**Tasks for this exercise**
- 1) In the forum discussion comparing genocide with mass murder, why does one poster consider someone who kills black people marginally more evil than someone who kills communists? Answer in one to three sentences.
- 2) According to the forum discussion comparing genocide with mass murder, what share of the Crimean Tatars died after Stalin's deportation of them?
- 3) In the forum discussion comparing genocide with mass murder, rewrite everything from "But if one debilitates" down to "explicitly racist reasons.", changing "Fredonia" to "Sylvania".

**Extracted text**
Is there something worse about Hitler’s intentional killing of the Jews worse than the others he intentionally killed such as communists? Is the 1994 Rwanda slaughter worse because the killers intentionally tried to kill all the Tutsis worse than if the same number of people were killed for a different reason? Are Stalin’s purges not as bad because they were not genocide even though they killed way more people? Also, why are the killings by the Kher Rouge considered genocide? As far I know they did not target a national, ethnical, racial or religious group.
I have to say I find genocide worse than the killing of an equal number of people for different reasons, but I am not sure why.
I agree. If you’re killing someone because they’re a communist, at least you’re killing them because of something they consciously chose. It’s still an evil act, but it’s of a lesser magnitude than killing someone because of something beyond their control, such as their race.
Morally I don’t really see a difference. Dead is dead. Maybe we’re just going to end up splitting hairs here. How much more evil is it to kill someone because of their race or religion than it is to kill someone because you raped them and don’t want them to testify against you? I’d really like to know how we can quanify that.
But speaking seriously, I see this as an extension over the more civilized question of what it’s okay to judge someone for. I’m not opposed to judging someone negatively for their political beliefs. I am opposed to judging someone negatively because of their race. Needless to say, I’m also opposed to killing people in general. So, someone who kills communists is only doing one thing I disapprove of: killing people. Someone who kills blacks is doing two things I disapprove of: killing people, and being a racist. So the second murderer is marginally more evil than the first murderer.
I think there’s the implication of the goal, as well. Stalin’s purges were designed to wipe out opposition, cow the public, and generally give delight in the exercise of raw, brutal power. Genocide carries with it an implication not only that you are committing “hate crimes,” as it were, but that your ultimate goal was to completely annihilate every single person in that ethnic group. There’s something especially hideous about that.
One isn’t worse than the other, but maybe on the surface, mass murder seems senseless while genocide seems calculated and more hateful. And genocide of German Jews might resonate with, or feel like a threat to, Jews elsewhere in a way that the indiscriminate slaughter of everyone in a series of towns might not.
Unfortunately I don’t know much about the examples you gave for mass murder, but I strongly suspect if you looked at the details of any mass murder it would actually be a form of genocide. Unless you are talking about a really prolific serial killer.
Stalin mostly murdered his political opponents, or the people he thought were after him somehow. I’ve read that he was an anti-Semite, but I don’t think most of what he did can be considered genocide. You may have a point here, though, in that minority groups or other “outsiders” often get singled lumped into mass murders that aren’t otherwise racial or ethnic.
With genocide you’re not only trying to kill a large group of people, you’re trying to eliminate their entire culture as well. For example if you killed 120,000,000 Americans it would be a huge crime but the other 180,000,000 survivors would be able to rebuild their nation - the American people would still exist. But if you killed 120,000,000 Japanese then the Japanese people would be gone forever - you would have not only killed all of those individuals, you would have destroyed their nation.
Stalinist actions did end up killing about 6 million Ukranians (due to the famine), caused, through deportation and imprisonment in labor camps, the death of about a third of the Volga Germans, internally relocated the Kalmyks, killing from a third to a half, deported the Crimean Tatars, which killed half of them, not to mention the forced movement of a lot of other groups and cultures.
If one wipes out part of the human genome, that is a more persistent destruction than simply killing some ephemeral individuals. Ergo, genocide in a narrow sense, destruction of a gene, is evil in a specific way that mass murder of an ideology is not.
But if one debilitates a cultural meme by decimation, that’s can be harmful too. And some of what we call genocide can do that, by trying to obliterate a culture; & some of what we don’t call genocide would be as harmful.
It’s not any more OK for the hypothetical government of Fredonia to slaughter most of the advocates of redistribution of wealth, who happen to be black, for “colorblind & ideological reasons” than for explicitly racist reasons.

**Available data**
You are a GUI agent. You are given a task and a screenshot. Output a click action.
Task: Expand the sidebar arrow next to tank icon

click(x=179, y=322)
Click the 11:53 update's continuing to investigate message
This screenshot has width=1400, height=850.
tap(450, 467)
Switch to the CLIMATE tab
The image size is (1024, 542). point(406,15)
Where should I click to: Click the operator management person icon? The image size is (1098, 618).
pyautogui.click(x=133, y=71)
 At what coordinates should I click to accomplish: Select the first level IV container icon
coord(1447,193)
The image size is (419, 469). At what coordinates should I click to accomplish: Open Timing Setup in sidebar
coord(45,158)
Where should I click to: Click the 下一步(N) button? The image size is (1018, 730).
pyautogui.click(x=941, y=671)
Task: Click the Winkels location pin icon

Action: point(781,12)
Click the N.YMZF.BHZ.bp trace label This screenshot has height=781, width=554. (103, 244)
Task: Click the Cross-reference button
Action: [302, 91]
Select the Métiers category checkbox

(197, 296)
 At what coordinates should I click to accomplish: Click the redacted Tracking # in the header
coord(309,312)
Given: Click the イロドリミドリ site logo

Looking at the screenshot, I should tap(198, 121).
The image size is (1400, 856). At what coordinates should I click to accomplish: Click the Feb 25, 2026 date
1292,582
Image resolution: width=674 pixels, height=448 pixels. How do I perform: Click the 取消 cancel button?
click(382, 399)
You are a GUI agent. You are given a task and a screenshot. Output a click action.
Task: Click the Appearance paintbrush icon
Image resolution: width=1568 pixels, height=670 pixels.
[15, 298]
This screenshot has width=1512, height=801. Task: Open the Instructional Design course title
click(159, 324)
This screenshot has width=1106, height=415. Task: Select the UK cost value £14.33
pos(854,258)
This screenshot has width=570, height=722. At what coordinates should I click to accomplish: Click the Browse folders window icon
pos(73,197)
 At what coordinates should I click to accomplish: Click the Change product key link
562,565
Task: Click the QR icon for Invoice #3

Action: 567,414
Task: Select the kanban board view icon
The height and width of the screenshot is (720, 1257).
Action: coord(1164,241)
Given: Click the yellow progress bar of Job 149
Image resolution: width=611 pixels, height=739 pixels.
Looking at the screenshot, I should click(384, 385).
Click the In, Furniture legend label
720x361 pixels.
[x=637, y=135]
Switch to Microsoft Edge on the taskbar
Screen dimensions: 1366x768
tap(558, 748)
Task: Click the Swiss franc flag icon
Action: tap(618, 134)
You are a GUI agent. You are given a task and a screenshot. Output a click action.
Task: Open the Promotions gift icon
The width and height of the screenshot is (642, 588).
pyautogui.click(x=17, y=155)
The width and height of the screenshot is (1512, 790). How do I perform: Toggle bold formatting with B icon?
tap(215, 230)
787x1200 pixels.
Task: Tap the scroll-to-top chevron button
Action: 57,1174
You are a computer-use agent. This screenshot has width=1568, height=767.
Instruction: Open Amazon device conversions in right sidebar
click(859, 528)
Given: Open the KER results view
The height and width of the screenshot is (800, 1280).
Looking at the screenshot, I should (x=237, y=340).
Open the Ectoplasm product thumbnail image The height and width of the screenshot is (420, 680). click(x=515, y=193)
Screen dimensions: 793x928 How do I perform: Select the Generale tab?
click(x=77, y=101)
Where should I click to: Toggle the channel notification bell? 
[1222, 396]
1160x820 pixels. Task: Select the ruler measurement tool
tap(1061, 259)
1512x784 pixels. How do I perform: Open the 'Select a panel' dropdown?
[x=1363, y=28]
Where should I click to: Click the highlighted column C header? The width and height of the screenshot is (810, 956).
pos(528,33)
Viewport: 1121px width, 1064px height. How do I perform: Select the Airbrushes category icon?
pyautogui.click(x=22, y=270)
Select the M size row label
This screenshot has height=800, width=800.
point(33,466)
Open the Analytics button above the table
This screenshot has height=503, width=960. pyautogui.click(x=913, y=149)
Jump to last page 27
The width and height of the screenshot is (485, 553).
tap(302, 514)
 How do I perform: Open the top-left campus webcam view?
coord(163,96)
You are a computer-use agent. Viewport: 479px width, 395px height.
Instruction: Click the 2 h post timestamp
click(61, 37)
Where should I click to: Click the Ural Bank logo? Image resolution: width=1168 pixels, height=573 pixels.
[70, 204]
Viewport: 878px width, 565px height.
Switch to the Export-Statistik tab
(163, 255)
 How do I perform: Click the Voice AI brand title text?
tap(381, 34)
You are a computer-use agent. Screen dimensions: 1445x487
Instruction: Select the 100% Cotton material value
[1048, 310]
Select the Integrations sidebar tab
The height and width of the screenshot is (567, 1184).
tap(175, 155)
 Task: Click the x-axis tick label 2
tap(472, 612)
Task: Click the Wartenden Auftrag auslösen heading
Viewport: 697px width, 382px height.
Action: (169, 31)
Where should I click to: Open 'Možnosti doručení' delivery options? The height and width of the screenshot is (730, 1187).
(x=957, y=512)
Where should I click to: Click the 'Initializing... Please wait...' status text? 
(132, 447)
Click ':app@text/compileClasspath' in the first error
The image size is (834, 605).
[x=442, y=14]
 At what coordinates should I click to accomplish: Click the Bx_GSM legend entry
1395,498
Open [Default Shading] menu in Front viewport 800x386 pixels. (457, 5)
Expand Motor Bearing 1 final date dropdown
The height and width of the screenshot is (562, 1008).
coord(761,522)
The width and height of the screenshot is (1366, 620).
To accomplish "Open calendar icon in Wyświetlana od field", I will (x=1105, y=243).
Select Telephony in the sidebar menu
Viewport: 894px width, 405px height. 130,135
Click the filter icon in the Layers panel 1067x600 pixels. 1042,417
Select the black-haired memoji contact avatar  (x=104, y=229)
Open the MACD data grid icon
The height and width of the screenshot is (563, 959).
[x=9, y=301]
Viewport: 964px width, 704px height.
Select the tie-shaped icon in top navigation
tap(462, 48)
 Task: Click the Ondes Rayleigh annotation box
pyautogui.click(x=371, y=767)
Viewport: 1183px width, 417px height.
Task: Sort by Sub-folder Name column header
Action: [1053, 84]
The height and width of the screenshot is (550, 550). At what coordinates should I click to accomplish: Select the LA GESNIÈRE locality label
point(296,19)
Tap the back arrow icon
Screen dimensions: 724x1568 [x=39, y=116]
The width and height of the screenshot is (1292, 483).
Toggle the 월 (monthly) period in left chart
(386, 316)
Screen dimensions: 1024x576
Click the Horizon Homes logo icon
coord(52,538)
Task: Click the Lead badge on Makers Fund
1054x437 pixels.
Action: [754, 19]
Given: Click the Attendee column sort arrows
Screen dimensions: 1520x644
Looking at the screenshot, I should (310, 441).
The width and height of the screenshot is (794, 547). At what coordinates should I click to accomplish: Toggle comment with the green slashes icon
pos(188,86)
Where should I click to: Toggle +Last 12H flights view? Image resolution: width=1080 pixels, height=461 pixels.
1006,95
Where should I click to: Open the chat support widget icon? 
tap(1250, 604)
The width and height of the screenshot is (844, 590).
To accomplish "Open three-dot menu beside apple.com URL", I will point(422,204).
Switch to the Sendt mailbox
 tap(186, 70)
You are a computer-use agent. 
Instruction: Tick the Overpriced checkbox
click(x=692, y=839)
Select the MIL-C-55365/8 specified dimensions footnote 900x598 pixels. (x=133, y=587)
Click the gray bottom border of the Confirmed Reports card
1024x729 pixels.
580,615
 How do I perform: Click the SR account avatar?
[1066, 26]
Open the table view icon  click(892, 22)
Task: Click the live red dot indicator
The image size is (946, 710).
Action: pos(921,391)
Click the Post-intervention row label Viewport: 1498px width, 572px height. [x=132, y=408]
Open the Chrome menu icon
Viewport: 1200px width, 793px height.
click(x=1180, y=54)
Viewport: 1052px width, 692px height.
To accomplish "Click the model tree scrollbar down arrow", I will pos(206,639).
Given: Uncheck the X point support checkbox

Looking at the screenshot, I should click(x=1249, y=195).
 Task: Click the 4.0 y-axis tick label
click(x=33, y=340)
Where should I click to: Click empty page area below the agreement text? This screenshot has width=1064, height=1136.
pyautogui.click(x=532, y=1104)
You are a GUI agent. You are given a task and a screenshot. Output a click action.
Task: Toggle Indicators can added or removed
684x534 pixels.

**Results in order**
- 1) The poster opposes killing people in general and also opposes judging anyone negatively for their race, but not for their political beliefs. The killer of communists does one thing the poster disapproves of, killing people. The killer of black people does two: killing people and being a racist.

- 2) Half of them.

- 3)
But if one debilitates a cultural meme by decimation, that’s can be harmful too. And some of what we call genocide can do that, by trying to obliterate a culture; & some of what we don’t call genocide would be as harmful.
It’s not any more OK for the hypothetical government of Sylvania to slaughter most of the advocates of redistribution of wealth, who happen to be black, for “colorblind & ideological reasons” than for explicitly racist reasons.